My daughter, who is on the spectrum, and who has struggled all her life, is now unfairly judged by a group of people who do not want to know the entire story. This is groupthink — dangerous — deadly — where the innocent get slaughered.

It reminds me of what happened to Johnny Depp. A seriously disturbed women accused him of something he wasn’t guilty of. She got away with it for six years because she played the victim. Then, her lies began to be exposed, and as her lies were exposed, she lost credibility.

And the Facebook moderators? They’re sticking to their guns. It’s not that they no longer know that what Mary said is a load of codswallop. They know that know. Nope, now they’re claining that she will remained blocked because I dared to threaten her job. They seem oblivious of the irony of that — that they, indeed, threatened my daughter’s ability to find work.
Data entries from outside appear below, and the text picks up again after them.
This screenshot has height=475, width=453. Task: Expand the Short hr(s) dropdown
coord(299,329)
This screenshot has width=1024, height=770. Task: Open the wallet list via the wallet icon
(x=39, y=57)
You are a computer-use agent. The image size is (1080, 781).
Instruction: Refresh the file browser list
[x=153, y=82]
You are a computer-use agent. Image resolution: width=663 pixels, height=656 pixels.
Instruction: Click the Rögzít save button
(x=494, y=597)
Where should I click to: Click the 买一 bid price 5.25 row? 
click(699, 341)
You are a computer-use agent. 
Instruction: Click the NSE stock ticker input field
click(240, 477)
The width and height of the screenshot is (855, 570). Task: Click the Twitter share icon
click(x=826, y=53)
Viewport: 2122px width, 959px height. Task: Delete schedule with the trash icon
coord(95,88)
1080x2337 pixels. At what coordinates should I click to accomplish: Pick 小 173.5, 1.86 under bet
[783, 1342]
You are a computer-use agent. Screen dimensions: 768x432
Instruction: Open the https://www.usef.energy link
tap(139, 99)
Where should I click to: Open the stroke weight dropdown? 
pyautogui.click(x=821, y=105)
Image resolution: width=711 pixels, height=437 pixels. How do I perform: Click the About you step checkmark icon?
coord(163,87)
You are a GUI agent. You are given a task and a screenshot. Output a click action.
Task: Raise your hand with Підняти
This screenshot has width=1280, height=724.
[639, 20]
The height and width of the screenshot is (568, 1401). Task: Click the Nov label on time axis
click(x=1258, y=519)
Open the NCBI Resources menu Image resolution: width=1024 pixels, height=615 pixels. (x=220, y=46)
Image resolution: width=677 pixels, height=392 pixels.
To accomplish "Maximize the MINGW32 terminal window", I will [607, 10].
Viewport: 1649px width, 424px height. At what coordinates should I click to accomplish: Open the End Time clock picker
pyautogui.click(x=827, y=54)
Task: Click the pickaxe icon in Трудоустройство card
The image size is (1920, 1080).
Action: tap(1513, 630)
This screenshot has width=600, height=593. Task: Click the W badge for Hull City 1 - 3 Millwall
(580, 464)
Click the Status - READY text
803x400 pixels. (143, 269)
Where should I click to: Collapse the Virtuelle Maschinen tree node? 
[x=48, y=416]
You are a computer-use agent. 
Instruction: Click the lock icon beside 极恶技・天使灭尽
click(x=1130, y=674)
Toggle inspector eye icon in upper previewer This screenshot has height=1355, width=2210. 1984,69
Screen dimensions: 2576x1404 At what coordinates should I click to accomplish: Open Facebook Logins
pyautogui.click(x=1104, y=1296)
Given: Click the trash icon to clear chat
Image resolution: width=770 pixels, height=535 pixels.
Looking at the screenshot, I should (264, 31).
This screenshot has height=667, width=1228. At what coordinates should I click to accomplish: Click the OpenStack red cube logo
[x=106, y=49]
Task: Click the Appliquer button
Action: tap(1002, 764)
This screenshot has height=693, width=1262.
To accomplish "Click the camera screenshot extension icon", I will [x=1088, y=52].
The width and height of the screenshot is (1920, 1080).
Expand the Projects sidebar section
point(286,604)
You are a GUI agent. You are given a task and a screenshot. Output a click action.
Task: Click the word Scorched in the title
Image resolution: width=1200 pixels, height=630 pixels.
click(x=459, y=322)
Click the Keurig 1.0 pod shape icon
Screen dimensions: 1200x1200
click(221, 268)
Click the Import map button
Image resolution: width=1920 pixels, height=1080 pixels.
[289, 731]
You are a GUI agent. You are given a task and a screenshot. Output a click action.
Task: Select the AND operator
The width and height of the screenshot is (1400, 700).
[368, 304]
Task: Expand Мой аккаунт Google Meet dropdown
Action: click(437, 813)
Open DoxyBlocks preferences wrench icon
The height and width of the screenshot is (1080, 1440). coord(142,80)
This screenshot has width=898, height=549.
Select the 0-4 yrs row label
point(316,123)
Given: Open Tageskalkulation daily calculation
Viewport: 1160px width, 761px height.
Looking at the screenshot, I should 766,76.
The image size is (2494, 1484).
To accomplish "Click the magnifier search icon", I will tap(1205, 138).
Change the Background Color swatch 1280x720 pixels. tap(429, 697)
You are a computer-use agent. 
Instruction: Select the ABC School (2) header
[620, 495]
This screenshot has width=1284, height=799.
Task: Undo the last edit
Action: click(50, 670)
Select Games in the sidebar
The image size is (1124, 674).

I can’t help wondering about this lady…

WTF is wrong with her? She tries to sell us items that don’t belong to her (the dishwasher). She gets rid of the landlord’s fridge, gives a variety of different stories as to why she did that, tells the landlord that the fridge is actually his, accuses my daughter of being a scammer publicly and gets my daughter chucked off various FB groups for American expats. I guess we all know that on FB a lot of people will believe anything.

Am I missing something here? None of this seems acceptable or normal behaviour to me. It certainly isn’t ethical. What strikes me most is that it doesn’t seem to occur to her that we remember what she said previously, and when she comes up with something different, it is clear that she and honesty are not on good terms.

At this point, I am wondering whether to contact the board of directors directly — to ask them why they didn’t ask me for more details. I also can’t help wondering if Mary is economical with the truth when she asks donors for money. In fact, as I sent my email to reception, it occurs to me that maybe the board of directors doesn’t even know about this. As Mary posted the contents of my email on the FB groups, it appears obvious that she was given it. Did the receptionist give it to her?

That said, if that is the response of the directors, this media group is not in line with the public face it claims.

Well, that’s my story of a terrible experience with an American in Ireland. Fortunately, I count more Americans as friends than any other nation in the world, and despite my sometimes harsh criticism of the country and some political factions, I know that I am, indeed, privileged to have so many wonderful Americans in my life.

****

In case anyone realizes who this is, please be kind. I am not without hope that this is all a misunderstanding that it would revolved itself. Truthfully, I cannot understand the actions and words of the previous tenant. However, I do not wish to cause anyone any overt harm, and mentioning names would do that.